Some Californian and western oak trees (including the tanbark oak), begin growing with a taproot, which then naturally atrophies. The loss of the taproot can begin as early as the first or second season. When the young seedling of a blue oak is a mere three inches high the taproot can already extend 40 inches into the soil. After a number of years, the taproot withers, to be replaced by heart roots (which angle down from the base of the tree) and many laterals, with vertical sinker roots. In Spruce (Picea spp.), Hemlock (Tsuga spp.) and Cedar (Cedrus spp.) trees, at less than eight years, the lateral and oblique roots take over the role of support and the taproot declines. (From: “Natural Root Forms of Western Conifers”, S. Eis; From: Proceedings of the Root Form of Planted Trees Symposium, page 24, 1978.) After the taproot atrophies, the new root system grows more horizontal and oblique roots and resembles a fibrous root system.

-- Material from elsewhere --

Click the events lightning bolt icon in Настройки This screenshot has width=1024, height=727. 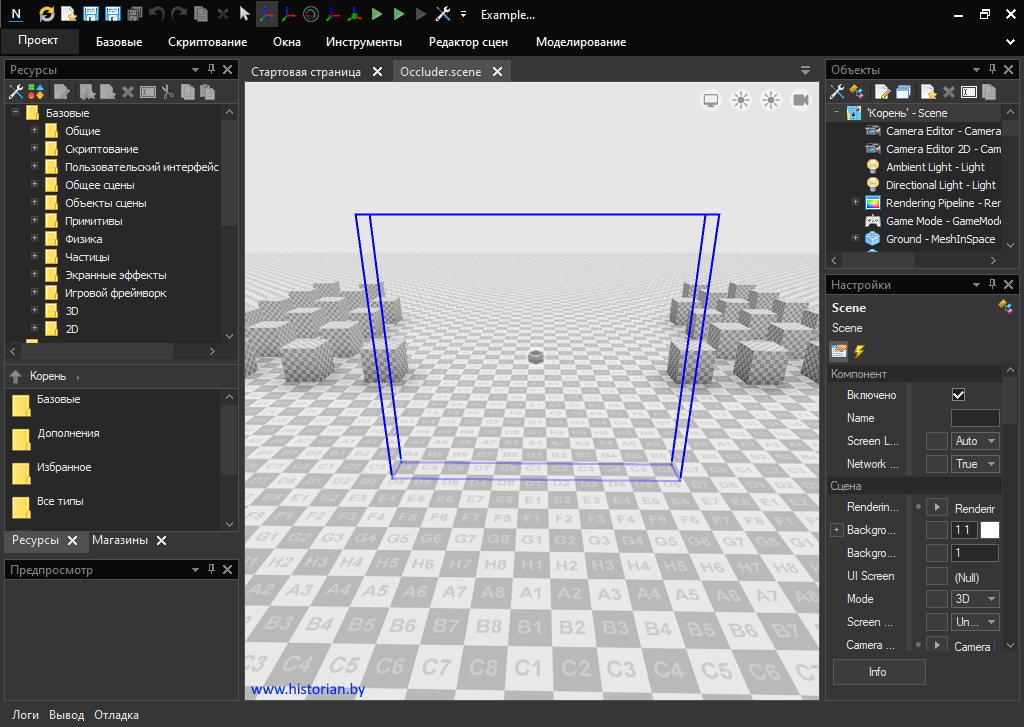click(x=859, y=351)
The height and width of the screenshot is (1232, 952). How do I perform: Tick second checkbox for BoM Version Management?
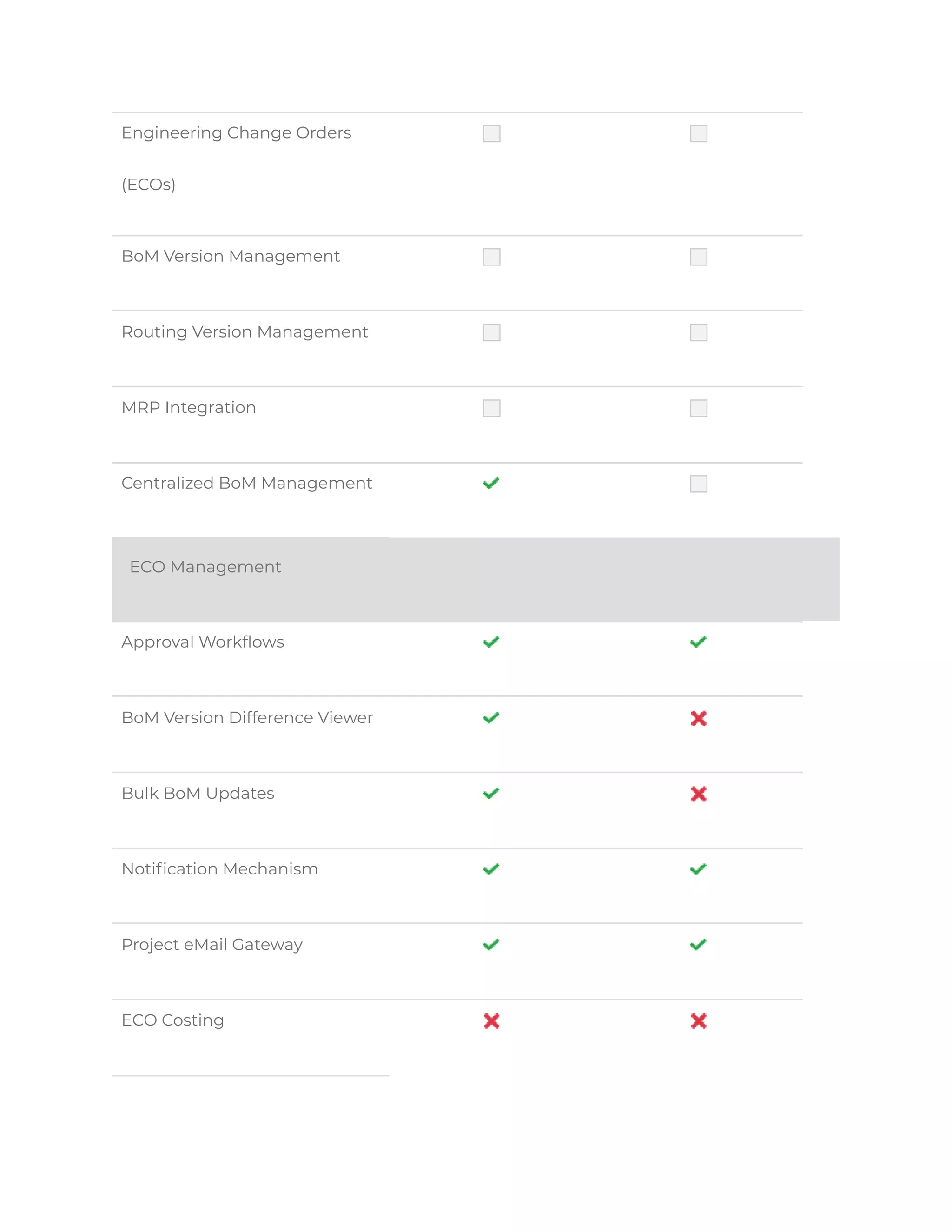(698, 257)
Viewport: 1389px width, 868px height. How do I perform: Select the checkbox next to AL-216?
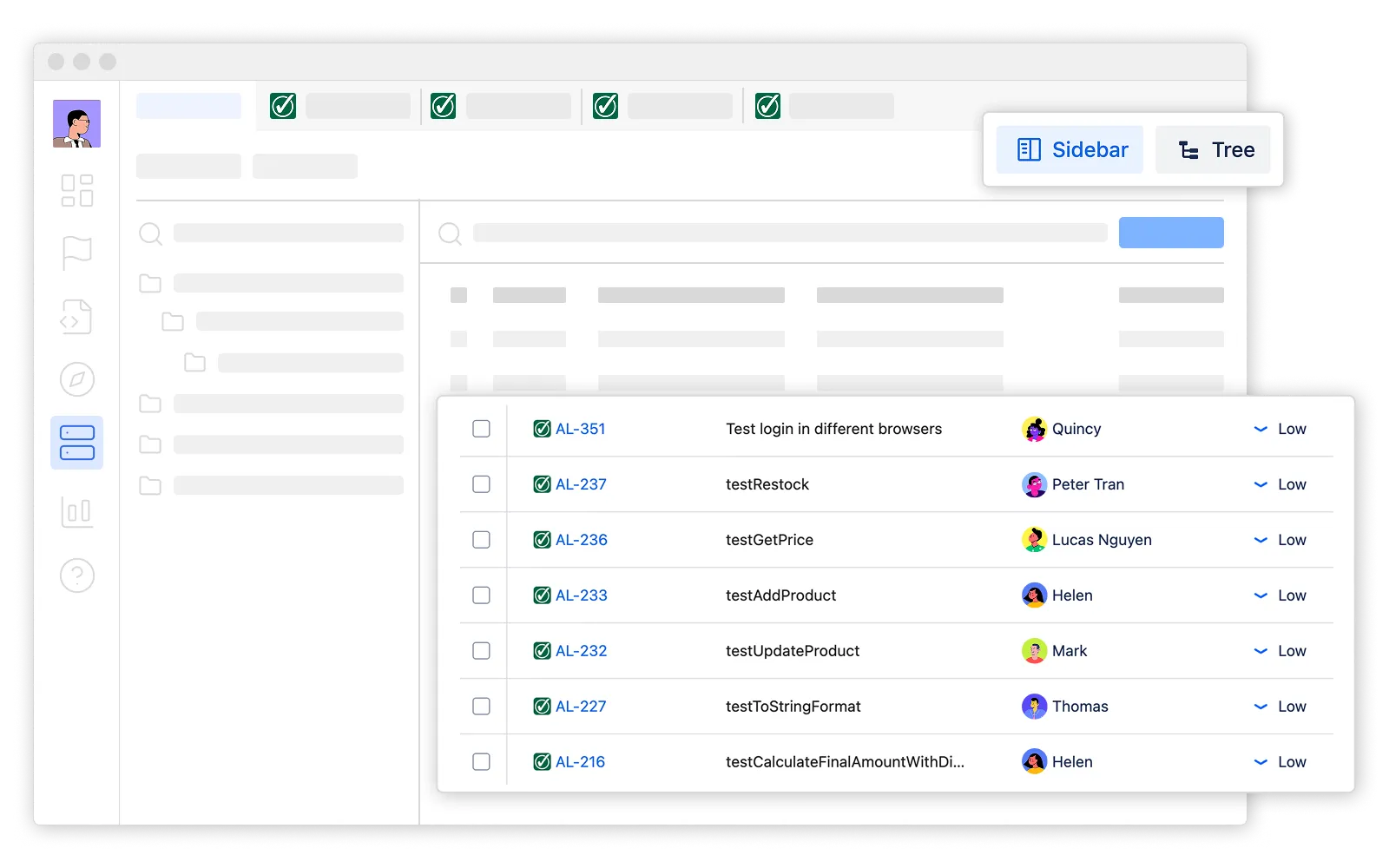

In my photograph the roots are about as long as the stem and leaves. However, much of the tiny taproot was left in the ground judging by the thickness of the bottom of this seedling as it was dug with a spading fork. The seedling sprouted in deep shade which probably accounts for the extended length of the stem.
Any oak planted from any container or balled-and-burlapped stock has effectively had its taproot destroyed and forms a fibrous (heart roots) root system.
I think the sturdiest oaks are grown like nature, from seed placed where you want a specimen for your grandchildren to climb on.